The Narrative of the Proceedings of the Society that was formed in the year 1788, for the purpose of Promoting the Discovery of the Inland Districts of Africa, was written, at the request of his Colleagues, by one of the Members of the Committee of that Association; and is now printed at the desire, and for the use of the Society: but as it may also be read by persons unacquainted with the Origin and Object of the Undertaking to which it relates, the following Paper, as descriptive of both, is republished for their information.
PLAN
OF THE
ASSOCIATION.
Of the objects of inquiry which engage our attention the most, there are none, perhaps, that so much excite continued curiosity, from childhood to age; none that the learned and unlearned so equally wish to investigate, as the nature and history of those parts of the world, which have not, to our knowledge, been hitherto explored. To this desire the Voyages of the late Captain Cook have so far afforded gratification, that nothing worthy of research by Sea, the Poles themselves excepted, remains to be examined; but by Land, the objects of Discovery are still so vast, as to include at least a third of the habitable surface of the earth: for much of Asia, a still larger proportion of America, and almost the whole of Africa, are unvisited and unknown.

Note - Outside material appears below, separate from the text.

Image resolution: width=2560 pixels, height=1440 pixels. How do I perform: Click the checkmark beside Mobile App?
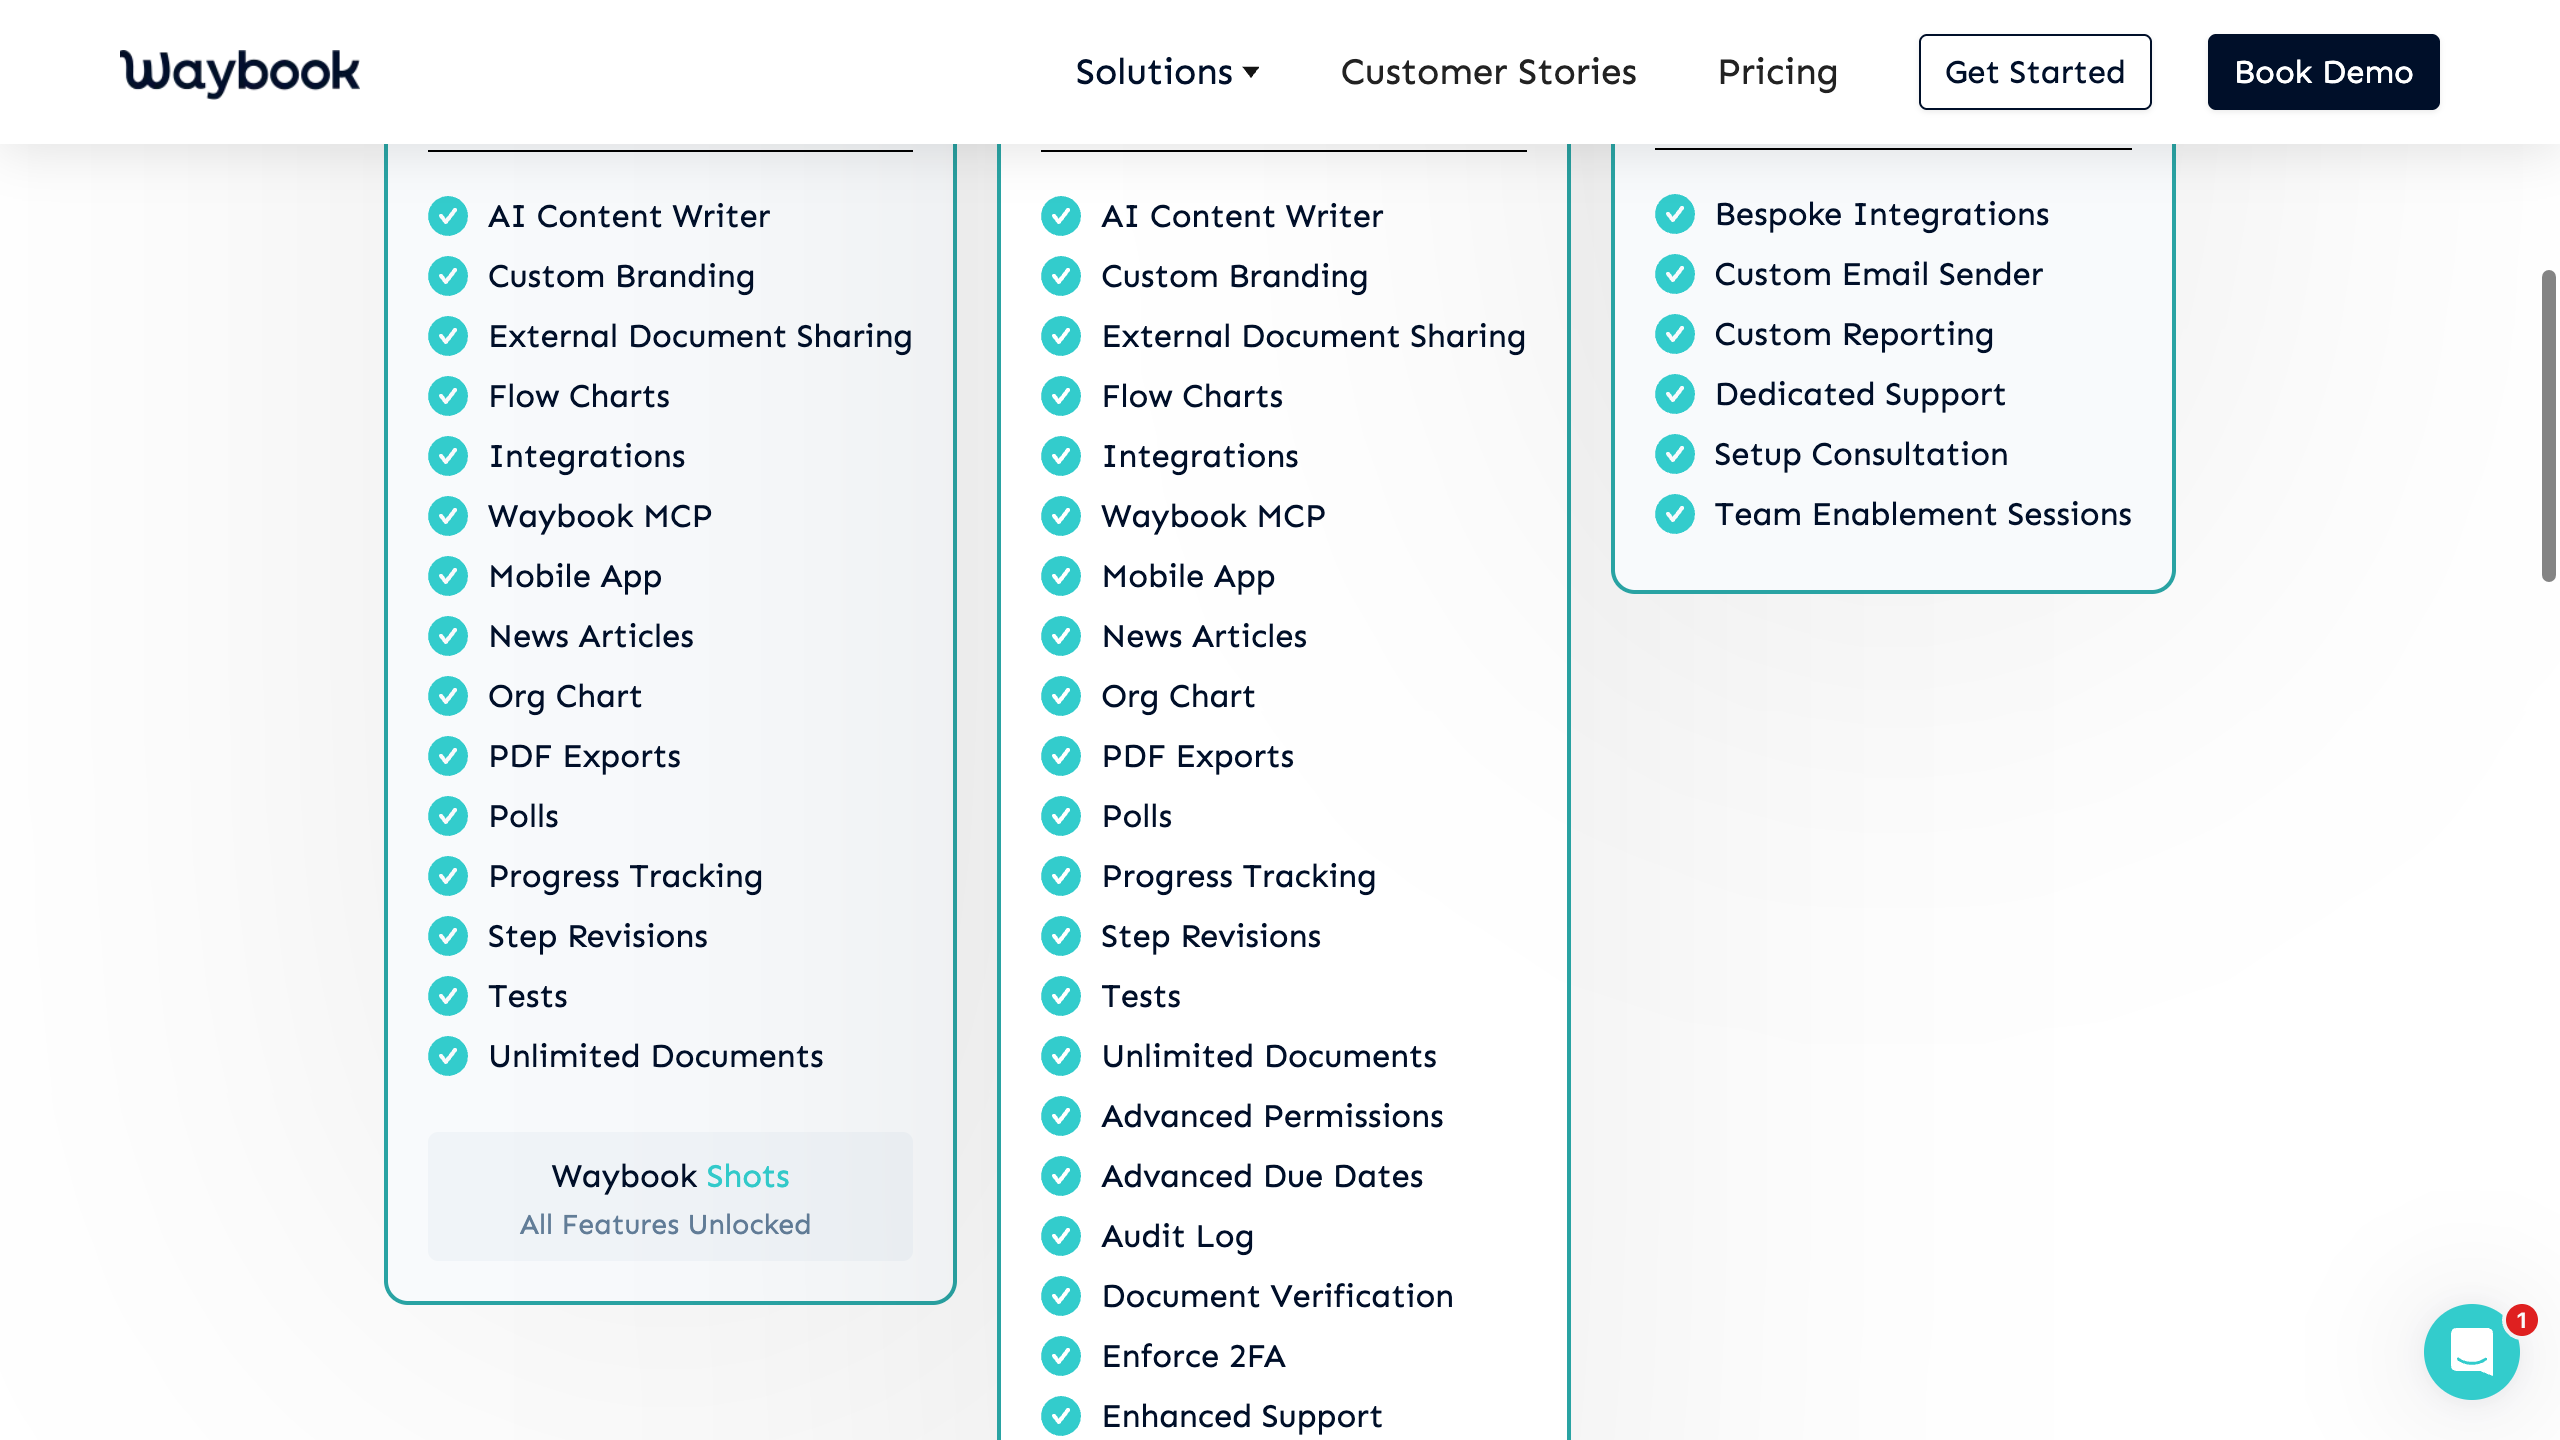pyautogui.click(x=447, y=576)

In Asia there are few extensive districts of which we are wholly ignorant; but there are many of which we are imperfectly informed; and to our knowledge of several of these, the expected publication of the Travels of Mr. Forster, in the service of the East India Company, may bring material improvement. For, about three years since, in returning from Hindostan to Europe, he travelled by the way of Laldong, Jummoo, Cashmire, Cabul, Herat, and the Caspian Sea; and though the character of a Moorish Merchant, a disguise which the nature of the journey compelled him to assume, would not permit him to depart so far from the usage of Asia, as to make a draught of the country, or to write any other than short memorandums as he passed, yet, if we may judge from the opportunities he had of information, his Narrative must be important. It will probably shew the manners and customs, and military strength of the populous tribes that inhabit the mountains on the North of Lahore: it promises to gratify the eagerness which all men express to acquire a knowledge of the sequestered and unexplored, though celebrated Country of Cashmire: and there is reason to suppose, that it will also describe the rising Empire of the Seiks, the conquerors of Zabeta Cawn, and the rivals of Abdalla. Should this be the case, we shall learn the history of an Empire that already extends from the river Attok, the western branch of the Indus, to the banks of the Jumma; and possibly too we may also be told the particulars of a Religion, which, according to the accounts received, professes to bring back the Hindoos from the idolatrous veneration of images to the purity of their primitive faith, the worship of One God: a Religion, which is said to ascribe to its Founder, Nanock, who died about 200 years since, a sacred character, by supposing that he was Brimha, and that this was his last appearance upon earth: a Religion, which its Followers, in contradiction to the former uniform practice of the Believers in the Shaster, endeavour to make universal, and, with a zeal which resembles the Mahometan, constantly enforce by the sword.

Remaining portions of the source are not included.